------ Records shown ------

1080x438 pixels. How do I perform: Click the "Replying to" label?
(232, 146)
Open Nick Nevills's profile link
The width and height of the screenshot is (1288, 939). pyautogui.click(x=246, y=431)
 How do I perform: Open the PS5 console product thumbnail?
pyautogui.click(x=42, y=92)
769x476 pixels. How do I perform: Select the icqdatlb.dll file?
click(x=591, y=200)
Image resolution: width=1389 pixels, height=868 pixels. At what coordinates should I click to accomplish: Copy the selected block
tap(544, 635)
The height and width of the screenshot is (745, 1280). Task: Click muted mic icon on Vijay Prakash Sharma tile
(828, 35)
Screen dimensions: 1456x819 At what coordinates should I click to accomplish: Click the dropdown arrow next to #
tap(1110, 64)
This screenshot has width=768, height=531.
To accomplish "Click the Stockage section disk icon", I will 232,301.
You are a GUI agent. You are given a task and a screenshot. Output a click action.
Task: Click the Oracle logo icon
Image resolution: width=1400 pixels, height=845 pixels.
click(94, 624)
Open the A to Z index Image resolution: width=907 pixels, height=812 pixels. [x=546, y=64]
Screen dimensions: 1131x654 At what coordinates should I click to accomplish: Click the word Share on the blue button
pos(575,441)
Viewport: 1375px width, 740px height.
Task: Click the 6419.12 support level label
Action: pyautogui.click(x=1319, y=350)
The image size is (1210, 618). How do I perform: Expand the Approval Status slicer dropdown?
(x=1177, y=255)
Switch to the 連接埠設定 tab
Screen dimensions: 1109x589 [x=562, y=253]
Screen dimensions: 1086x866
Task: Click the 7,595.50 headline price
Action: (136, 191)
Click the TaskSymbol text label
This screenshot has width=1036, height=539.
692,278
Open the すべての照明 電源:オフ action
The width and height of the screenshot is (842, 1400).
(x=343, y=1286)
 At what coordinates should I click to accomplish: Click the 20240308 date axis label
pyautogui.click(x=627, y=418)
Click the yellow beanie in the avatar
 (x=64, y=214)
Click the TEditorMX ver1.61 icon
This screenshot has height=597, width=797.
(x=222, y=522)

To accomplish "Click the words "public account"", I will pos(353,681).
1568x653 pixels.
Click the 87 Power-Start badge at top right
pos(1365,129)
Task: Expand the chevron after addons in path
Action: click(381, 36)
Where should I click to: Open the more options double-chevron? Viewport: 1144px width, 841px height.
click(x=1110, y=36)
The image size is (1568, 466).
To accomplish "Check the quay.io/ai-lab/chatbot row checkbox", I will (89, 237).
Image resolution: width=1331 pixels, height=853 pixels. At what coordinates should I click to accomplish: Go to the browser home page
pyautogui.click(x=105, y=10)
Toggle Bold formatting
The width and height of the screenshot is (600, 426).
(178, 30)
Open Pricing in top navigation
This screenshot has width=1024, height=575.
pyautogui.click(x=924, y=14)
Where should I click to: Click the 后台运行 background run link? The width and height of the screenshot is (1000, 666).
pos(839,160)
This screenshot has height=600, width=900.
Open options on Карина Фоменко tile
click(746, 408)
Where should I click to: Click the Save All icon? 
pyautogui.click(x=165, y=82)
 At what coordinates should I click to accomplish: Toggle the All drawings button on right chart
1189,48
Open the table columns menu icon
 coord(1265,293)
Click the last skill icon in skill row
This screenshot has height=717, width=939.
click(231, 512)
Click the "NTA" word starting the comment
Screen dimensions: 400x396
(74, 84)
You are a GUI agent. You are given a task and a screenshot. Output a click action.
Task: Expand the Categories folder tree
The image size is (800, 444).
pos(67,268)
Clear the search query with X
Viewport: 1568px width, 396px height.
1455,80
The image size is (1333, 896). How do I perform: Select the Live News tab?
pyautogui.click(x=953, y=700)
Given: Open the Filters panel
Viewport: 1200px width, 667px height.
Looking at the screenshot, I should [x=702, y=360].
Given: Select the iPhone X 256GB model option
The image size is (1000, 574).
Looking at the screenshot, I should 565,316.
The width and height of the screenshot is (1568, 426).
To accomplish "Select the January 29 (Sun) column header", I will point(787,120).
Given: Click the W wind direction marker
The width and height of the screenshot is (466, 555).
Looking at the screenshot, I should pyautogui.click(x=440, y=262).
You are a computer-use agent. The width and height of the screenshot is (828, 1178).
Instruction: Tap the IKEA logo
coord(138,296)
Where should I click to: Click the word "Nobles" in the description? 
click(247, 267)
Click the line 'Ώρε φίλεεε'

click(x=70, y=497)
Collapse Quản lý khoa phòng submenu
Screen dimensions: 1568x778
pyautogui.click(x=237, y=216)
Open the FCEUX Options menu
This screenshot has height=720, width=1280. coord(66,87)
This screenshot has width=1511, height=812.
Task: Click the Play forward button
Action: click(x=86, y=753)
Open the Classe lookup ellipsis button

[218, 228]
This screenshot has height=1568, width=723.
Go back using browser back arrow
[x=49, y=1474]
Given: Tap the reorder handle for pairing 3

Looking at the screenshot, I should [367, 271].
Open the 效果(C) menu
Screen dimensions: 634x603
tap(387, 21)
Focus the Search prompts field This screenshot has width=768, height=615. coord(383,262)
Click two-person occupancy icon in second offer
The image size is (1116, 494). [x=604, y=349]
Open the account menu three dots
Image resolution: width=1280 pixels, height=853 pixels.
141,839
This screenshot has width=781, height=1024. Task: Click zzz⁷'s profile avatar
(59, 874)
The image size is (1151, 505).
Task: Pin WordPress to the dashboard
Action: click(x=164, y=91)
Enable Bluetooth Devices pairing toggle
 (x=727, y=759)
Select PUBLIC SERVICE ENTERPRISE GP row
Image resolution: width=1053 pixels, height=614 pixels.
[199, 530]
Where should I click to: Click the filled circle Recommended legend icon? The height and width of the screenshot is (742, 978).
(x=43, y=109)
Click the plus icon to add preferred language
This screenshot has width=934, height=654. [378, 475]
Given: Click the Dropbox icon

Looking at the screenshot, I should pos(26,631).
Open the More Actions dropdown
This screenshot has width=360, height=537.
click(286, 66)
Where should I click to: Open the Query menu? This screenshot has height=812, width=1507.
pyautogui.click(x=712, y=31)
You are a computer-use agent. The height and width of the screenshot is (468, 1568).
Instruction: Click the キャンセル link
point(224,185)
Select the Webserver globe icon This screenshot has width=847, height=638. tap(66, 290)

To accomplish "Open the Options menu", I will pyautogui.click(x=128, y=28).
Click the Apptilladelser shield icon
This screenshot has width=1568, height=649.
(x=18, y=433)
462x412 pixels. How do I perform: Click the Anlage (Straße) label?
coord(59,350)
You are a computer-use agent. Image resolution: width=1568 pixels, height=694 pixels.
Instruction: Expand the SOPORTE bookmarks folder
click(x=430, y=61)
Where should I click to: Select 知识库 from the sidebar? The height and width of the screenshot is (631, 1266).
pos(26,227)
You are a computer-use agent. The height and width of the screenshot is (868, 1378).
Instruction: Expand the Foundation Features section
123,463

------

Output these and nothing else: the lines from the one holding "Click the Apptilladelser shield icon" through the final line of the entries above, exactly as they appear.

> [Response below]
Click the Apptilladelser shield icon
This screenshot has width=1568, height=649.
(x=18, y=433)
462x412 pixels. How do I perform: Click the Anlage (Straße) label?
coord(59,350)
You are a computer-use agent. Image resolution: width=1568 pixels, height=694 pixels.
Instruction: Expand the SOPORTE bookmarks folder
click(x=430, y=61)
Where should I click to: Select 知识库 from the sidebar? The height and width of the screenshot is (631, 1266).
pos(26,227)
You are a computer-use agent. The height and width of the screenshot is (868, 1378).
Instruction: Expand the Foundation Features section
123,463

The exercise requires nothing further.